The UK Consumers' Association has strongly criticised leading breakfast cereal makers for marketing children's products with excessive levels of sugar, fat and salt.

Cereals have long been targeted by advocacy groups as one of the more misleading food categories as they are widely perceived by parents to be healthy. The association's Which? magazine investigated 100 branded breakfast cereals and found that 85% contained 'a lot of sugar', as defined by the Food Standards Agency (FSA). Some 9% contained 'a lot' of saturated fat and 40% contained 'a lot' of salt.

According to the FSA, two grams of sugar or three grams of fat or 0.1g of sodium, or less than these amounts, per 100g of food, counts as "a little. Ten grams of sugars, 20g of fat or 0.5g of sodium, or more than these amounts, counts as "a lot".

The association highlighted cereals marketed to children. Of the 28 cereals Which? looked at, 32% contained 40% of sugar or more and 64% contained 'a lot' of salt.

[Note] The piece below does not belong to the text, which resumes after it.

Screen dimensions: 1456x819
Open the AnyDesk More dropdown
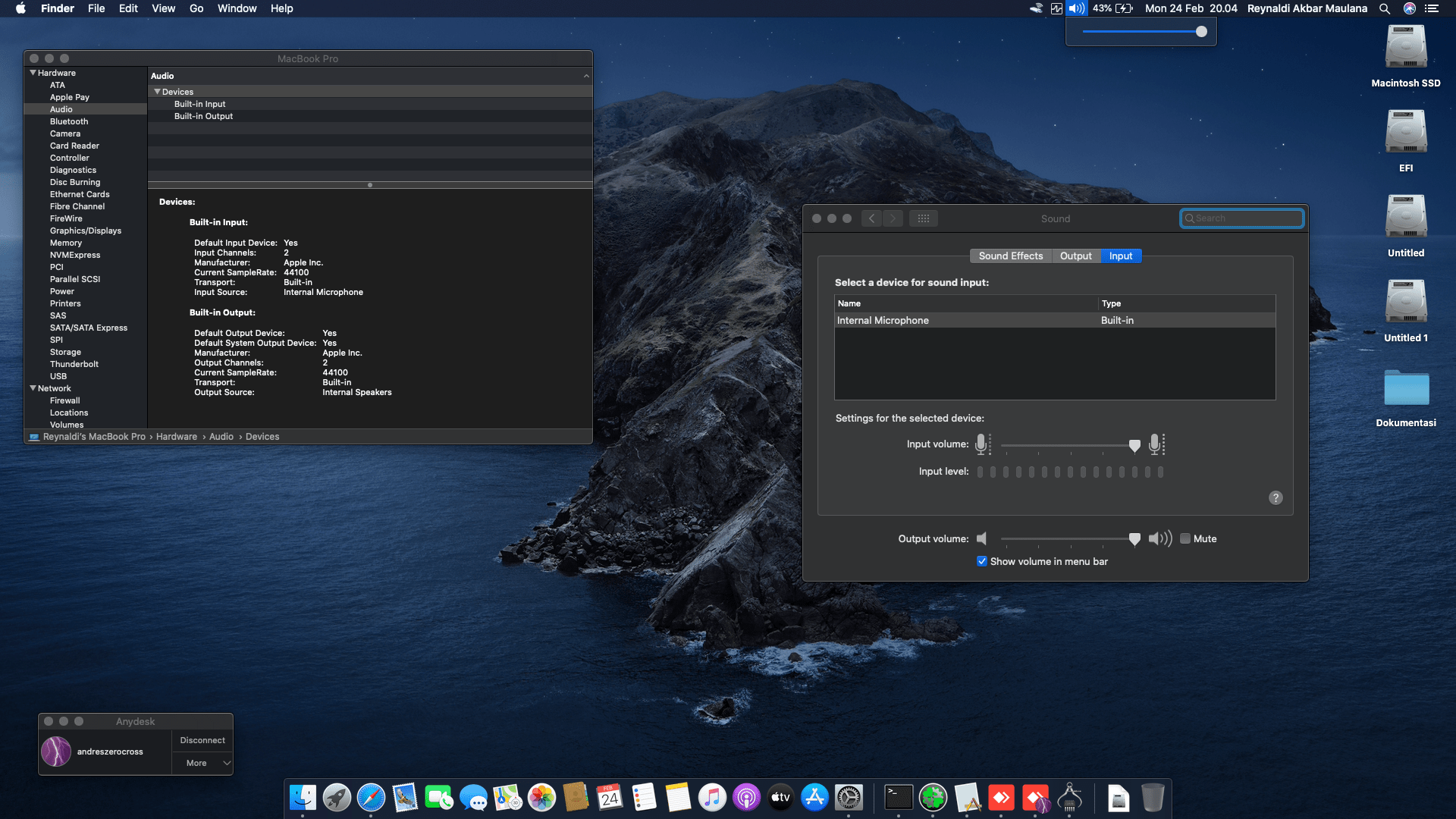(202, 763)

The 15 worst offenders among the 28 brands aimed at children are made by either US producer Kellogg or Swiss giant Nestlé.

Nick Stace, director of communications at the Consumers' Association, commented:

"Breakfast cereals have a healthy image, yet our research shows that big brand manufacturers are lacing their cereals with such high levels of sugar and salt that it is no wonder that we have a public health crisis on our hands.

The Consumers' Association is calling for clearer labelling to enable s shopper to make healthy choices more easily.